When: Thursday, April 5, 2012 - 10:00am - 11:00am
Where: KEC 1007
Speaker Information
Speaker Name: Yuriy Brun
Speaker Title/Description:
NSF CRA CI Fellow
University of Washington
Speaker Biography:
Yuriy Brun is an NSF CRA CI Fellow at the University of Washington. He received his Ph.D. degree in 2008 from the University of Southern California, as an Andrew Viterbi Fellow, and his M.Eng. degree in 2003 from the Massachusetts Institute of Technology. His doctoral research was a finalist in the ACM Doctoral Dissertation Competition in 2008. His most recent work on speculative analysis, the subject of his talk, won a 2011 ACM SIGSOFT Distinguished Paper Award. Yuriy's research interests are in software system modeling, design, and development, focusing on understanding how local component behavior affects global system behavior.
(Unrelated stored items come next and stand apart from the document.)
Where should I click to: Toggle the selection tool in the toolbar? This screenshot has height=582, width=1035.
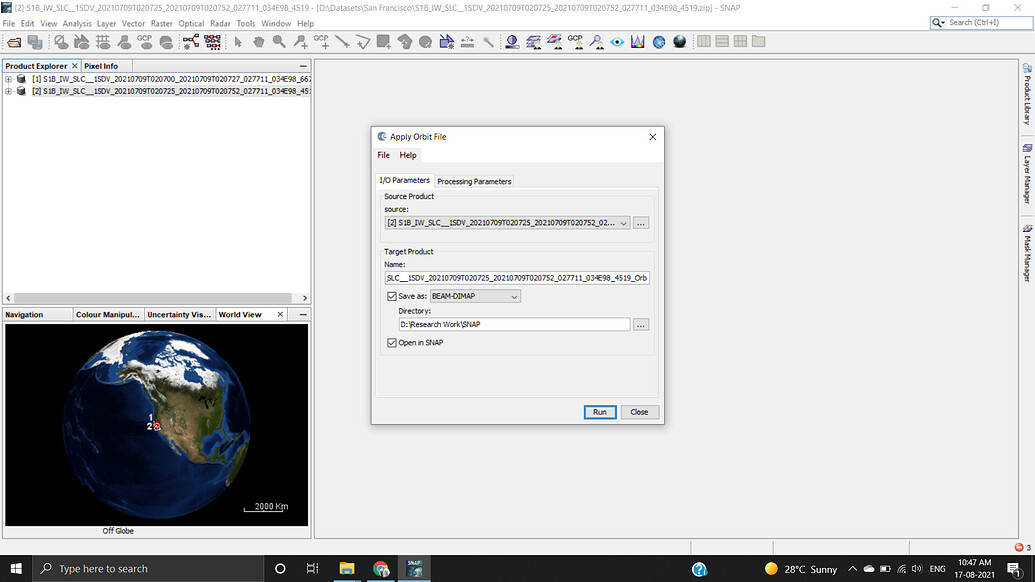pyautogui.click(x=239, y=41)
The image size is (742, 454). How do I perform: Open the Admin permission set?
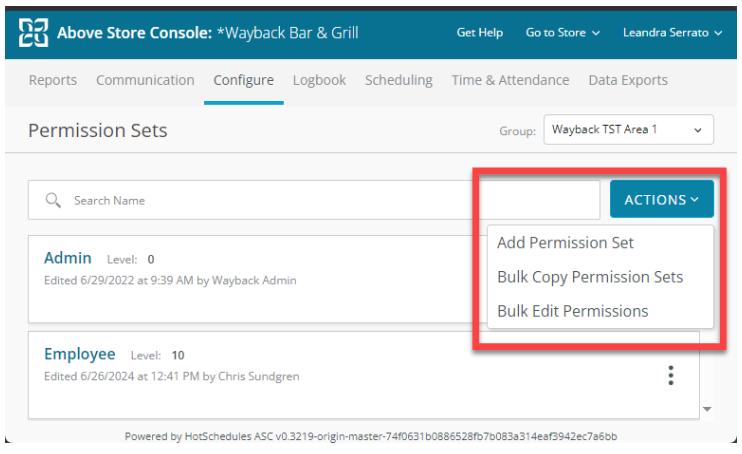pyautogui.click(x=68, y=258)
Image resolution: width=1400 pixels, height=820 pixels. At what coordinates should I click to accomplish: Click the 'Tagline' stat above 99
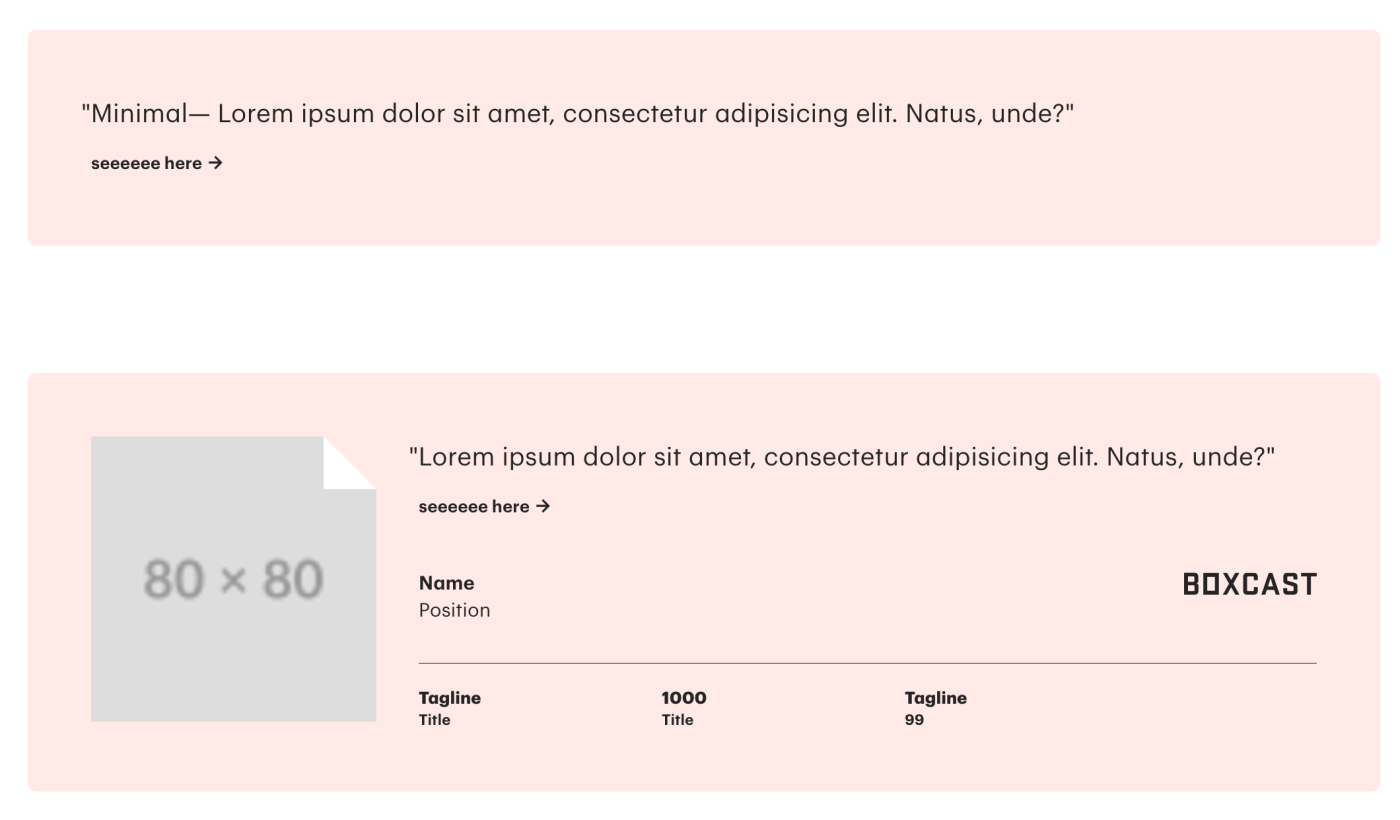936,698
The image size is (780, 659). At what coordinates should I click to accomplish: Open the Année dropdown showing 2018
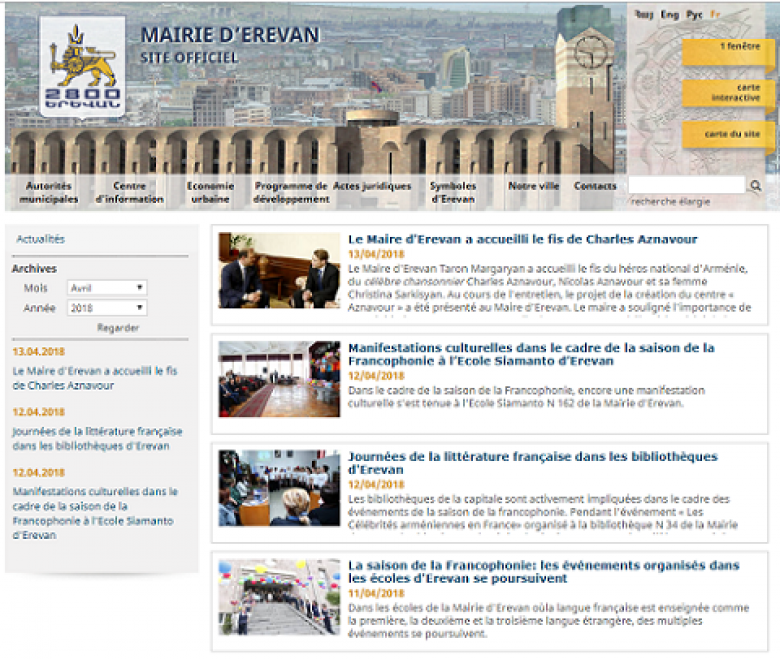pyautogui.click(x=107, y=309)
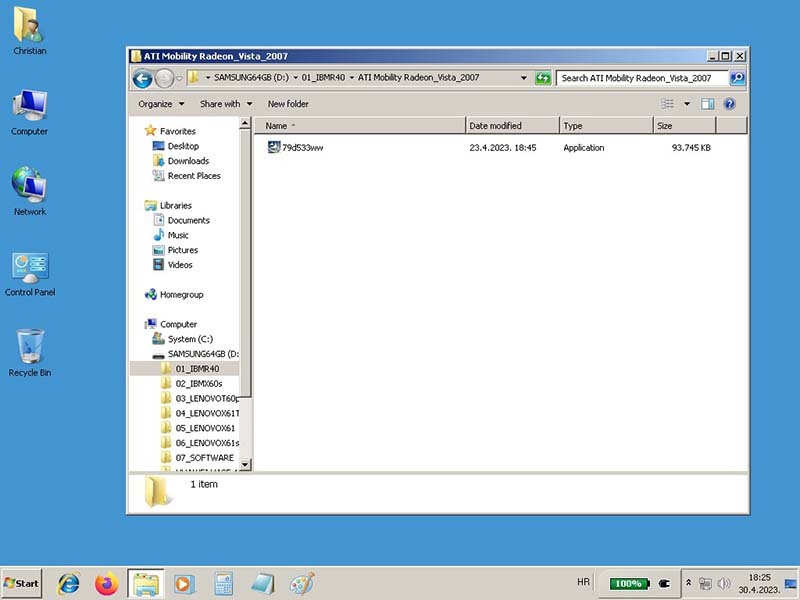Open the 79d533ww application file
The width and height of the screenshot is (800, 600).
click(301, 148)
His goals are to make it easier for developers to (1) understand their systems' behavior and (2) create systems with desired behavior.
http://www.cs.washington.edu/homes/brun
Abstract:
Software developers primarily rely on experience and intuition to make
development decisions. I will describe speculative analysis, a new
technique that helps developers make better decisions by informing them of
the consequences of their likely actions.
As a concrete example, I will consider collaborative development and the
conflicts that arise when developers make changes in parallel.
This is a serious problem. In industry, some companies hire developers
solely to resolve conflicts. In open-source development, my historical
analysis of over 140,000 versions of nine systems revealed that textual,
compilation, and behavioral conflicts are frequent and persistent, posing a
significant challenge to collaborative development. Speculative analysis
can help solve this problem by informing developers early about potential
and existing conflicts. Armed with this information, developers can prevent
or more easily resolve the conflicts. I will demonstrate Crystal, a
publicly available tool that detects such conflicts early and precisely.
Crystal has inspired a collaboration with Microsoft and some Microsoft teams
now use a version of the tool in their everyday work.
My research focuses on helping developers understand system behavior.
By informing developers of the consequences of their choices, speculative
analysis allows developers to understand the choices'
implications on the system's behavior, leading to better decisions and
higher-quality software. I will briefly describe three other results that
help developers understand system behavior and then summarize my vision of
how the mechanisms that inform developers can also be used to inform the
system itself, allowing for self-adapting and self-managing systems.